▶ **EXERCISE INSTRUCTIONS**
Read the records below. Copy each line where the string "class" occurs.

▶ **MATERIAL PROVIDED**
§

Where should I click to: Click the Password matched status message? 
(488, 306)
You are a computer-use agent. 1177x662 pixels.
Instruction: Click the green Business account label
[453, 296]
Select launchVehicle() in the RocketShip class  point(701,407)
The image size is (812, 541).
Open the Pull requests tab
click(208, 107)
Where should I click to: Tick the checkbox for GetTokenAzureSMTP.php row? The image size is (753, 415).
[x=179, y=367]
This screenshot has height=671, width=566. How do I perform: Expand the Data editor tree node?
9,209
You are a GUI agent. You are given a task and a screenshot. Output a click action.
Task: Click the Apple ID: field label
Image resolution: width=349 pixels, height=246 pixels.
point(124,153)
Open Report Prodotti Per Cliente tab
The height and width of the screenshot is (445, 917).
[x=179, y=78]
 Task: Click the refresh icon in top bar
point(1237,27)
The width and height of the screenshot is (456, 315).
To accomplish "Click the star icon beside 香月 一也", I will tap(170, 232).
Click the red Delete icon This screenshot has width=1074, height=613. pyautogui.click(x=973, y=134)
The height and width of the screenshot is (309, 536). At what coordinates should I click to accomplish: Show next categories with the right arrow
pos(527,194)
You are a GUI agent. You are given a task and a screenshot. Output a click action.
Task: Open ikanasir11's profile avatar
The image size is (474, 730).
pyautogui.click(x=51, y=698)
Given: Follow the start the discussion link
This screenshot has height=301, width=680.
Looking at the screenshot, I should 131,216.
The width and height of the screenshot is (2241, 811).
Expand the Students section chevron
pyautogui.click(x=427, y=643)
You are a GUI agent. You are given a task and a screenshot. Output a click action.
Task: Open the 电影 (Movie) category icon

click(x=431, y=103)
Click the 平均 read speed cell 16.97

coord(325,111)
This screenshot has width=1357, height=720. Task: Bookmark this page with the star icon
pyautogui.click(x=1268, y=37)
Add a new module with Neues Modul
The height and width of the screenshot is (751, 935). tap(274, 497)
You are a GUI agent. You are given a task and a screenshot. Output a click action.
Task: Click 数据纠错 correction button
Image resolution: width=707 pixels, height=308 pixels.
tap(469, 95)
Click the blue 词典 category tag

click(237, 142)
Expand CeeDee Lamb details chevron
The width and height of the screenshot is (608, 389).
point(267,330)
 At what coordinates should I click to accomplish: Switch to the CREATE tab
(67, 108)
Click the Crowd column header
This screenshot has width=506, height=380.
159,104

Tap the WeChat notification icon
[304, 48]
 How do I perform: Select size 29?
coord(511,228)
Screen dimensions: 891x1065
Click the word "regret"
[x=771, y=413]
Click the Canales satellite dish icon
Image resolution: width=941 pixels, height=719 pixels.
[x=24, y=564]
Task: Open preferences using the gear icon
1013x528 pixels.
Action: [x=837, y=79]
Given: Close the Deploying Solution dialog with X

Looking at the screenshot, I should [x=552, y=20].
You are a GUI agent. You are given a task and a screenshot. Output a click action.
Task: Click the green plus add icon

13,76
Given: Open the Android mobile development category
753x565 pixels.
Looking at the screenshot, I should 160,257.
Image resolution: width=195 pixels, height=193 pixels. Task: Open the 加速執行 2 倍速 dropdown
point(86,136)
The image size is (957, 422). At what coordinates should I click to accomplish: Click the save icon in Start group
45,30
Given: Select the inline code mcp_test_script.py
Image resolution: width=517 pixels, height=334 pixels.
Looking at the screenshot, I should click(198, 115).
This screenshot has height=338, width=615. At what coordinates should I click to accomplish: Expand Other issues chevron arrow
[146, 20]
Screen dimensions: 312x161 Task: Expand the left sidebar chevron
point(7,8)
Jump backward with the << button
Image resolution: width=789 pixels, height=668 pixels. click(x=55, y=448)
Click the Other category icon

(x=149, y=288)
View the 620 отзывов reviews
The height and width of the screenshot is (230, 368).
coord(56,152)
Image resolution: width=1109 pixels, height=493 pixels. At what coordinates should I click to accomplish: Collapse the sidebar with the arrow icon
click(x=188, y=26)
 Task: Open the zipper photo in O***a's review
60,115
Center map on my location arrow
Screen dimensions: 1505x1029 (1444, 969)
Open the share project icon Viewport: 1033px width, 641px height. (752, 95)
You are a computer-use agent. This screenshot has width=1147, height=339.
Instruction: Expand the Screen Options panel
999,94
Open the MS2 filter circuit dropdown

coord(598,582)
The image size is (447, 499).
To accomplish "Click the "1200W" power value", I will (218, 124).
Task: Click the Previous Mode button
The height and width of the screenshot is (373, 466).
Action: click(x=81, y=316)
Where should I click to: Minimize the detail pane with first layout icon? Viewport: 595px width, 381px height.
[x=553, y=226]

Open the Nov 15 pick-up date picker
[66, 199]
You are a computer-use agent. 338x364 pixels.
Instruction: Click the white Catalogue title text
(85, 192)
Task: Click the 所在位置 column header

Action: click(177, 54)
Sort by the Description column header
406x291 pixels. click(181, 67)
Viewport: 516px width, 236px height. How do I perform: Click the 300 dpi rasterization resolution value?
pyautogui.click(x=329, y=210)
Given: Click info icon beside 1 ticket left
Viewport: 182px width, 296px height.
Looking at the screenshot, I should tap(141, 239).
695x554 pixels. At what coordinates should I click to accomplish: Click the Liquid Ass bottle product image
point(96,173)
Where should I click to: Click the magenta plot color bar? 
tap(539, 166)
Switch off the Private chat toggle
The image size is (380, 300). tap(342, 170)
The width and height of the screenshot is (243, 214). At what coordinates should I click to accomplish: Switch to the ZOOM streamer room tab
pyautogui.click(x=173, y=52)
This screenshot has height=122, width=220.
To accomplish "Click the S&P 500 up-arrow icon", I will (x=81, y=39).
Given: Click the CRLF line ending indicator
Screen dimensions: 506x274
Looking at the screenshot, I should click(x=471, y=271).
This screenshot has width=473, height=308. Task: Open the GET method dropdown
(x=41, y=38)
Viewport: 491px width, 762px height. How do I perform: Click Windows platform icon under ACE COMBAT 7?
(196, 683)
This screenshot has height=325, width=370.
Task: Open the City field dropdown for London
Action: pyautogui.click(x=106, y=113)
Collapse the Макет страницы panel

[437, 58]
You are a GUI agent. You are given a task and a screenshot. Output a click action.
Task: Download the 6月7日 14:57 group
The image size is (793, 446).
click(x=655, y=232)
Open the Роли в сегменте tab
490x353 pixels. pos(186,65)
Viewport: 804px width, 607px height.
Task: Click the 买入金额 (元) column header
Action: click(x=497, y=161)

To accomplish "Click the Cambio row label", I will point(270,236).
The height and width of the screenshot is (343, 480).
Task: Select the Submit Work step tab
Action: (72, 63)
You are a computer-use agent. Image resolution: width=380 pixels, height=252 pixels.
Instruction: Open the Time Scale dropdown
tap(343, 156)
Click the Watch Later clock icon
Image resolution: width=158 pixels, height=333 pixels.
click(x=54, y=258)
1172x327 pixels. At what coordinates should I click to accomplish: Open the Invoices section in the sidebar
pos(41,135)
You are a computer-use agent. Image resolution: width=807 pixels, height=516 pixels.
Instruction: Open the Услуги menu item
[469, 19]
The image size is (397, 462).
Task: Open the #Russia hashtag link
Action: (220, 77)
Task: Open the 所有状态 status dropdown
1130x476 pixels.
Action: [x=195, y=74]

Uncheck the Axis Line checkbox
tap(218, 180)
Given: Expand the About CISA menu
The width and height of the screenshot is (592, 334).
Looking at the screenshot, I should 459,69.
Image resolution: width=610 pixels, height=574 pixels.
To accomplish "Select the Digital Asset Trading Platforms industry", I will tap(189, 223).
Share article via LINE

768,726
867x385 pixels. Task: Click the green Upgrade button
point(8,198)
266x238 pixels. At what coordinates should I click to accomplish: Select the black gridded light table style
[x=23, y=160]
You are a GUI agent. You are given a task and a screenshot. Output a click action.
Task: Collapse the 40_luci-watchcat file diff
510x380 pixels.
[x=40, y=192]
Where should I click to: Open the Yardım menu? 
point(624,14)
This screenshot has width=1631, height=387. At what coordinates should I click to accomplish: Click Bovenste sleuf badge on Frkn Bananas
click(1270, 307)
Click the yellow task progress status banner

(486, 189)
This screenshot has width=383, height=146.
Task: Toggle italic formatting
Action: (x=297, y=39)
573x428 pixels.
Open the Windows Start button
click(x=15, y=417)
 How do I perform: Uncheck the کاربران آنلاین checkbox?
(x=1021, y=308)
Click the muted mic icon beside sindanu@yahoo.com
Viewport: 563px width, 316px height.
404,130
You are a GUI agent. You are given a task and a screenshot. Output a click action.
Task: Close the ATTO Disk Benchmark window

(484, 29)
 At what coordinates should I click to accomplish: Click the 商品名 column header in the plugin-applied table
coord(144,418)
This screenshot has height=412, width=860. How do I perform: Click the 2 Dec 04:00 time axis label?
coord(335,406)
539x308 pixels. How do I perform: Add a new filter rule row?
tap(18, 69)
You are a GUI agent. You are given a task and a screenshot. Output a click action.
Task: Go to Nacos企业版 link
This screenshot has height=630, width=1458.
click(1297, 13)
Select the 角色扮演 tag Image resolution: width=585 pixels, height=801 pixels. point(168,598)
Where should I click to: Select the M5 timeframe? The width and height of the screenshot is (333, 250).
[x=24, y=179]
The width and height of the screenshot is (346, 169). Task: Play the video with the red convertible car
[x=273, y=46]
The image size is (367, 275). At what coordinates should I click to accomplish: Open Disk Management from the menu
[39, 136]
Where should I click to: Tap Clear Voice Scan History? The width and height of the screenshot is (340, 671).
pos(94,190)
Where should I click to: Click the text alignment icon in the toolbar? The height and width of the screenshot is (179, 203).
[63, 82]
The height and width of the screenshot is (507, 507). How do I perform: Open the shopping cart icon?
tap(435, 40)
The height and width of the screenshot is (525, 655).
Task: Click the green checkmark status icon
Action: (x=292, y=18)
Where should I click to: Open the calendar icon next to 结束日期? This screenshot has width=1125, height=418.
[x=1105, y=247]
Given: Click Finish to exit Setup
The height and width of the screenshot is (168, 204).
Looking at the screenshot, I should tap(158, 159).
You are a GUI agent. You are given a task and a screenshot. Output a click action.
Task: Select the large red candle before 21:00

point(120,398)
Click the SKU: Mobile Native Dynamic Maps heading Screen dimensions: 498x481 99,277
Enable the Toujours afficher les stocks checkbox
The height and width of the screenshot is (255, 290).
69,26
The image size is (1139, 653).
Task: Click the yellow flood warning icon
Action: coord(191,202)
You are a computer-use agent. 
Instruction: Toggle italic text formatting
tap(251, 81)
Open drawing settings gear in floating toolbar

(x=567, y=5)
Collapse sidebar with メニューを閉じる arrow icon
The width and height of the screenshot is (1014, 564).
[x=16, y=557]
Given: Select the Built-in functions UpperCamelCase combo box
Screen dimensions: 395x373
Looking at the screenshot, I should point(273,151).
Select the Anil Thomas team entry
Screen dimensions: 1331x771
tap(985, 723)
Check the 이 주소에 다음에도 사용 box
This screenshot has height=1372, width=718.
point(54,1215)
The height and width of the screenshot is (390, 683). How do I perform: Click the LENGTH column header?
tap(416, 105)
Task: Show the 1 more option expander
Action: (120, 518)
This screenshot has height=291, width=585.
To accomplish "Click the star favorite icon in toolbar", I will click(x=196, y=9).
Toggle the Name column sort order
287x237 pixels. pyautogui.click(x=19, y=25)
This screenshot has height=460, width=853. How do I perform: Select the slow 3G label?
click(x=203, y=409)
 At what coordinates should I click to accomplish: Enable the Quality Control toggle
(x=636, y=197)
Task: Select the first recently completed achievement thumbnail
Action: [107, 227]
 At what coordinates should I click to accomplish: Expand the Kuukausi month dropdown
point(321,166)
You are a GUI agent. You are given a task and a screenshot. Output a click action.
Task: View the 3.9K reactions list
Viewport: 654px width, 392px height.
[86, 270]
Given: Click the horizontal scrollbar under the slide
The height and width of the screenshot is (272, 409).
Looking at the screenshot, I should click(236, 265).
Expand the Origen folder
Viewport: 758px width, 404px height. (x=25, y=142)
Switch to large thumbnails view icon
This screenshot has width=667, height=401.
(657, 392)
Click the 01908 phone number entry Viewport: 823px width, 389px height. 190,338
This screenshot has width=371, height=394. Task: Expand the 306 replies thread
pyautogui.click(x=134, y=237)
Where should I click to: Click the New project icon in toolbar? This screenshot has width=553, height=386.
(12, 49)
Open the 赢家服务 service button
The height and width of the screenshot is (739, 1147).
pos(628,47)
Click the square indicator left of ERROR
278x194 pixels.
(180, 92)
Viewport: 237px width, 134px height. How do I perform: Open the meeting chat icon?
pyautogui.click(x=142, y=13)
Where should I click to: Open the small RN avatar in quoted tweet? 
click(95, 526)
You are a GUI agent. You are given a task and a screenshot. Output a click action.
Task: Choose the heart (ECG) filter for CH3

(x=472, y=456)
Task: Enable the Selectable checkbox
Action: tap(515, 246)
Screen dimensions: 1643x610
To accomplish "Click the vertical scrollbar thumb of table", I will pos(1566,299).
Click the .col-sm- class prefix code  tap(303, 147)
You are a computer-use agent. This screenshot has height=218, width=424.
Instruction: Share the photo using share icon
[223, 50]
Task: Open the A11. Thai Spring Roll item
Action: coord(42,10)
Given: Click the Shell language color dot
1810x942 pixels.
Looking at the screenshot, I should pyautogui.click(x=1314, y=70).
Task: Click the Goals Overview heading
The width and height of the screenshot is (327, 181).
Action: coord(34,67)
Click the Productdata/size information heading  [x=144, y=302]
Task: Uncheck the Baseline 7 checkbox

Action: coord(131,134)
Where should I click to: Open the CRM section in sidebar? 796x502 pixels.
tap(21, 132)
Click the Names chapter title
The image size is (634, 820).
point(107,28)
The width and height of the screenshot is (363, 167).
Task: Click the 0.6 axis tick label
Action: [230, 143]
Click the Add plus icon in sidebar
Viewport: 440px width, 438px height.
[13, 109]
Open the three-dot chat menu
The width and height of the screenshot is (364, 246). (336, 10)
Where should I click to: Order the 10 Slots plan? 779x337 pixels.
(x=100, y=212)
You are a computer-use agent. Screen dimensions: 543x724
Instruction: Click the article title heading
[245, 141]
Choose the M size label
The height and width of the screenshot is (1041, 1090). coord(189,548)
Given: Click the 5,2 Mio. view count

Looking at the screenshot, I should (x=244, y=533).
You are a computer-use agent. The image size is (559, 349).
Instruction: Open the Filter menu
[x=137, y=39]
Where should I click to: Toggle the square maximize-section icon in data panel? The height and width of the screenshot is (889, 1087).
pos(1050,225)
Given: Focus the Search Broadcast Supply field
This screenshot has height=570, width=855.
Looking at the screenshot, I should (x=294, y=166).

§

▶ **SOLUTION TO THIS PROBLEM**
Select launchVehicle() in the RocketShip class  point(701,407)
Click the .col-sm- class prefix code  tap(303, 147)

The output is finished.